We also watched the film on projective generation of conics which introduced Pascal's theorem and its converse about hexagons inscribed in a conic and showed how to use this result to construct a conic curve passing through any 5 points. This work was also related to projectivities between pencils of lines. We will be considering this further in the course. After a short break we continued using metric ideas to construct an ellipse as a locus on sketchpad and discussed how to do a parabola as well. By next Thursday students should construct examples of the three conics on sketchpad using metric ideas.

Okay... just a quick recall of some of what we covered:

Now that we've established how to connect homogeneous coordinates to a projective line using harmonics we continued by looking at some more algebraic projective lines- with coefficients of Z₂, Z₃, and Z₅, we saw that these projective lines would have 3,4, and 6 points respectively, corresponding to the 2,3,and 5 ordinary points and one ideal point. This lead to
A discussion of using the complex numbers, C, and the geometry of CP(1). The ordinary points on this "line" can be visualized as a plane or all the points of a sphere except one- which corresponds to the north pole or the point at infinity. [This was compared to the visualization of RP(1) as a circle.]
The discussion turned to algebraic projective transformations of RP(1). When these leave the ideal point fixed they are called affine transformations and form a group under composition. We showed that an affine transformation has a matrix of the form

a	b
0	1

and therefore T(Px)=Pax+b. Thus an affine transformation of the projective line is a dilation/reflection followed by a translation.
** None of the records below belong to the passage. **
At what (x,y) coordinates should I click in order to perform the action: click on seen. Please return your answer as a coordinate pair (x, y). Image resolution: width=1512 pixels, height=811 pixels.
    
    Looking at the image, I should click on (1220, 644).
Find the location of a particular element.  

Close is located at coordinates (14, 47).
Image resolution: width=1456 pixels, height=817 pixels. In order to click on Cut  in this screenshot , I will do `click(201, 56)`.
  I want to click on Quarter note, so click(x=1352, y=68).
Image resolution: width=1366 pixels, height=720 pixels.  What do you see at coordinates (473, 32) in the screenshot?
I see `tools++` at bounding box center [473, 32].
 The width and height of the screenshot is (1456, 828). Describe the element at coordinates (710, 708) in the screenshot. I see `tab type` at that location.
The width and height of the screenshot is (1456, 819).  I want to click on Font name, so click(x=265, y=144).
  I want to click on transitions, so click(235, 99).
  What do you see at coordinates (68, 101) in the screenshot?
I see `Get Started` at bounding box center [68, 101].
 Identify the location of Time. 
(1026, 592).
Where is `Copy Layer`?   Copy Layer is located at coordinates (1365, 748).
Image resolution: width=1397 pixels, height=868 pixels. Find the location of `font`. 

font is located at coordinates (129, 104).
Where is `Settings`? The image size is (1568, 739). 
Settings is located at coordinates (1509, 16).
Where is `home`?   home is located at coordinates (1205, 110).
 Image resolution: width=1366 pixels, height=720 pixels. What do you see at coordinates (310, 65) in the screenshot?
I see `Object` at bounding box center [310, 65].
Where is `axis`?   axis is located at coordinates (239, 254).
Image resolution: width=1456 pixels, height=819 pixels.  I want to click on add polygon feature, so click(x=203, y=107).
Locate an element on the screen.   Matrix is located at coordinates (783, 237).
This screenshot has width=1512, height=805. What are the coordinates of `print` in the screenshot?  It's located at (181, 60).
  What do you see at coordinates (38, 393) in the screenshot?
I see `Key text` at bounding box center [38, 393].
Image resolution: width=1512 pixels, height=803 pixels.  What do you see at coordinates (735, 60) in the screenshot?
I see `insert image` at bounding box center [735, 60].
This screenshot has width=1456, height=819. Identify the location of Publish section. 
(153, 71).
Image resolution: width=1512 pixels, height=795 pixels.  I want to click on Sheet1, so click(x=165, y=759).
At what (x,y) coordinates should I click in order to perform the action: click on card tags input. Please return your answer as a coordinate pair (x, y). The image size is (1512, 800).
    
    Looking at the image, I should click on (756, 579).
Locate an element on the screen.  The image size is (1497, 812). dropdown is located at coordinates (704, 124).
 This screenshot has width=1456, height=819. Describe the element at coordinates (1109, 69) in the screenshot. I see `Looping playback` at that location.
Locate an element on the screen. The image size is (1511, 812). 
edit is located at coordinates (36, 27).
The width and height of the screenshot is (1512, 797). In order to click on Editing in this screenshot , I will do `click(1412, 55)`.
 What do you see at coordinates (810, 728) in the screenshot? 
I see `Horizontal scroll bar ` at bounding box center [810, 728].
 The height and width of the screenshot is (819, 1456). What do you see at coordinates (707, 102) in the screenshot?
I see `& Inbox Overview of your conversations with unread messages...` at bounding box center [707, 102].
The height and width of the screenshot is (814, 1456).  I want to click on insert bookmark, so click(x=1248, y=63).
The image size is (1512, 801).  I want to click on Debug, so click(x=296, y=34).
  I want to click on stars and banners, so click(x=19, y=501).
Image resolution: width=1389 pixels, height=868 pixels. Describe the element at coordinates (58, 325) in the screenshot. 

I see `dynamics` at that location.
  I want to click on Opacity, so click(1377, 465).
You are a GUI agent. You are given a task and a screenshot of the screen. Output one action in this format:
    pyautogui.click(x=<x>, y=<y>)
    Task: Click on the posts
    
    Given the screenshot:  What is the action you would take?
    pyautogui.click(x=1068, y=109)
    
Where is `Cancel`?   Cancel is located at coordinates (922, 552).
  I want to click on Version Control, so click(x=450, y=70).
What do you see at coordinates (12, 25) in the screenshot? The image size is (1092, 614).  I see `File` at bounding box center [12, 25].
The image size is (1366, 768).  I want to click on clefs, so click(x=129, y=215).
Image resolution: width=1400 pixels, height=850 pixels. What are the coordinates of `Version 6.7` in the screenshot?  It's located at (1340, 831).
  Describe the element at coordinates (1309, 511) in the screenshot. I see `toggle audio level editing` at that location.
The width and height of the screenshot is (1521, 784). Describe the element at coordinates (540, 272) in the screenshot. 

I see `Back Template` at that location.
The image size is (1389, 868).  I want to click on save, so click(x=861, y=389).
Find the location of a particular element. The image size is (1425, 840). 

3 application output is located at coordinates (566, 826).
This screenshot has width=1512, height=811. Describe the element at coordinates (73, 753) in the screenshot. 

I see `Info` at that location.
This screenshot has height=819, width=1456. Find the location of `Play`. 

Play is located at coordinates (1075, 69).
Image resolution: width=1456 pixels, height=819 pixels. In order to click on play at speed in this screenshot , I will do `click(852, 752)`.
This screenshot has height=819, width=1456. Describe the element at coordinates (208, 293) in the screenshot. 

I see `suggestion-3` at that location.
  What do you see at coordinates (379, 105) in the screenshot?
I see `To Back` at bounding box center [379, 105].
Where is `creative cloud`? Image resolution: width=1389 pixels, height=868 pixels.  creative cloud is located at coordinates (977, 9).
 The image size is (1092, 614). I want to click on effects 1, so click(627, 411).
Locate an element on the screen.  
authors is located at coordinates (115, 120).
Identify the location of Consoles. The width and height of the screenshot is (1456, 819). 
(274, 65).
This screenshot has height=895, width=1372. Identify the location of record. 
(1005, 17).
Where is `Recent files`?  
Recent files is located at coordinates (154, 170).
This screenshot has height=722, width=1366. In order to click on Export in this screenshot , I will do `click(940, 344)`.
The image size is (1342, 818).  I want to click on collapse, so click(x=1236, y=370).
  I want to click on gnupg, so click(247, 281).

We looked at the idea of establishing the idea of a distance between ordinary points using absolute value-

d( <a,b>,<c,d>) = |a/b - c/d|. We showed this is well defined and then discussed what the isometries for this distance would be. After some analysis we saw that this would mean that in the matrix of an isometry |a|=1, so a=1 or a=-1. I.e, the matrix is

+/-1	b
0	1

or that T(Px)=P+/-x+b. Thus an isometry of RP(1) is a reflection followed by a translation.

We also looked further at Pascal's theorem and its planar dual Brianchon's theorem. Next class we'll prove Brianchon's theorem using an elliptic hyperbaloid.

Today we did more on algebraic projective transformations of CP(1). This meant first examining what it meant for these to be affine, and then the geometry of addition and multiplication of complex numbers. Addition of a constant complex number corresponded to a translation. Multiplication by a constant corresponded to a dilation using the absolute value of the complex number for the factor and a rotation by the angle the corresponding vector mad with the positive real axis. We also saw how affine transformations could preserve the distance between complex numbers if |a|=1 where a is a complex number, so a can be thought of a point on the unit circle and multiplication by a corresponds to a rotation. So affine transformations of CP(1) are rotations followed by translations of the plane of complex numbers. Notice these are all orientation preserving transformations. so any reflection of the plane is not an isometry in this geometry. We looked briefly at another transformation that was a reflection, namely complex conjugacy, T(a+bi)=a-bi. This is not an isometry in this geometry because it is orientation reversing.

We spent the remainder of the lecture time going over the proof of Brianchon's Theorem using the proof of Hilbert and Cohn-Vossen based on hexagons lying on the surface of an elliptic hyperbaloid (which is a ruled surface).